_Task item_
Could you restate, word for word, the line that has "Screen dimensions: 1456x819" and all lines following it through the end of the entries below?
[Material for this task]
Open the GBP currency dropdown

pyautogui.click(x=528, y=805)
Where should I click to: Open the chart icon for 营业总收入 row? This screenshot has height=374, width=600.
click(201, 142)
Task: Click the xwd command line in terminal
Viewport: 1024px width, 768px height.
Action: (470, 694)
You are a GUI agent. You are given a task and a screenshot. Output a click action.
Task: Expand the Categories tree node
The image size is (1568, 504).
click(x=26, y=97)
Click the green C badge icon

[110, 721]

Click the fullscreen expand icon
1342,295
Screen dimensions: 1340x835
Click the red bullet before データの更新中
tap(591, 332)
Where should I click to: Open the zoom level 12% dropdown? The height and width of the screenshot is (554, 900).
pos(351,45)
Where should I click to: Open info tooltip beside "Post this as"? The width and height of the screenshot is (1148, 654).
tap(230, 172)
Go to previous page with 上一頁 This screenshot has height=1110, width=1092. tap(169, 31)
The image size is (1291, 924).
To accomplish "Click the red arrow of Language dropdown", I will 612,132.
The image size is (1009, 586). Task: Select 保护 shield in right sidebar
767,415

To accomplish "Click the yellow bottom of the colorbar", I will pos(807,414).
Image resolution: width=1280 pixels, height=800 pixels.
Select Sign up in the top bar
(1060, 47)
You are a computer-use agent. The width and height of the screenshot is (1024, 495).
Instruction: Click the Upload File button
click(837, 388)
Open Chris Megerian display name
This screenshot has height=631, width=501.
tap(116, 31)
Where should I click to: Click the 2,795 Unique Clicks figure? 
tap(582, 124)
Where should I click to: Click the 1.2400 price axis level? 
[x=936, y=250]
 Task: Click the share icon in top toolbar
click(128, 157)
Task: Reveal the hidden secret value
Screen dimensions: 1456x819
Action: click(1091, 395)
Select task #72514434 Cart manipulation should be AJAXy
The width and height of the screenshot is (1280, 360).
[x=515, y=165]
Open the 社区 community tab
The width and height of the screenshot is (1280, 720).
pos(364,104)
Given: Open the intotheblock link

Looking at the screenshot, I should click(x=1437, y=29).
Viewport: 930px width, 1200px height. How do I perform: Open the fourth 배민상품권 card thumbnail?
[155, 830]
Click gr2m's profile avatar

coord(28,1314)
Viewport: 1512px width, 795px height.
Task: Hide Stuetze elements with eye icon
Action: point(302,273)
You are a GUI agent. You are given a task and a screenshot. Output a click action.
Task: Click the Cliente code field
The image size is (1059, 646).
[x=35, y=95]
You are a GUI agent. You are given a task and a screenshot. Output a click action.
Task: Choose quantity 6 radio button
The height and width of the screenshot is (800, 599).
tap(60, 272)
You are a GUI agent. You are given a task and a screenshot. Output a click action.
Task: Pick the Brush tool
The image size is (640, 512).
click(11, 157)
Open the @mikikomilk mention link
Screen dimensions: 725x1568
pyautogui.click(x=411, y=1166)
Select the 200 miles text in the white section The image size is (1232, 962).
[/Material for this task]
_Exercise output_
Screen dimensions: 1456x819
Action: click(1091, 395)
Select task #72514434 Cart manipulation should be AJAXy
The width and height of the screenshot is (1280, 360).
[x=515, y=165]
Open the 社区 community tab
The width and height of the screenshot is (1280, 720).
pos(364,104)
Given: Open the intotheblock link

Looking at the screenshot, I should click(x=1437, y=29).
Viewport: 930px width, 1200px height. How do I perform: Open the fourth 배민상품권 card thumbnail?
[155, 830]
Click gr2m's profile avatar

coord(28,1314)
Viewport: 1512px width, 795px height.
Task: Hide Stuetze elements with eye icon
Action: point(302,273)
You are a GUI agent. You are given a task and a screenshot. Output a click action.
Task: Click the Cliente code field
The image size is (1059, 646).
[x=35, y=95]
You are a GUI agent. You are given a task and a screenshot. Output a click action.
Task: Choose quantity 6 radio button
The height and width of the screenshot is (800, 599).
tap(60, 272)
You are a GUI agent. You are given a task and a screenshot. Output a click action.
Task: Pick the Brush tool
The image size is (640, 512).
click(11, 157)
Open the @mikikomilk mention link
Screen dimensions: 725x1568
pyautogui.click(x=411, y=1166)
Select the 200 miles text in the white section The image size is (1232, 962).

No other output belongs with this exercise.